EXERCISE GOAL ::
Gather every line from the rows below that contains the string "taro", and copy each one in full.

■ ■ ■

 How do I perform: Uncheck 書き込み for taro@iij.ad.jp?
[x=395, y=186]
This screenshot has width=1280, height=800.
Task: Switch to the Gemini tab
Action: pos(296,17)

■ ■ ■

ANSWER BELOW ::
 How do I perform: Uncheck 書き込み for taro@iij.ad.jp?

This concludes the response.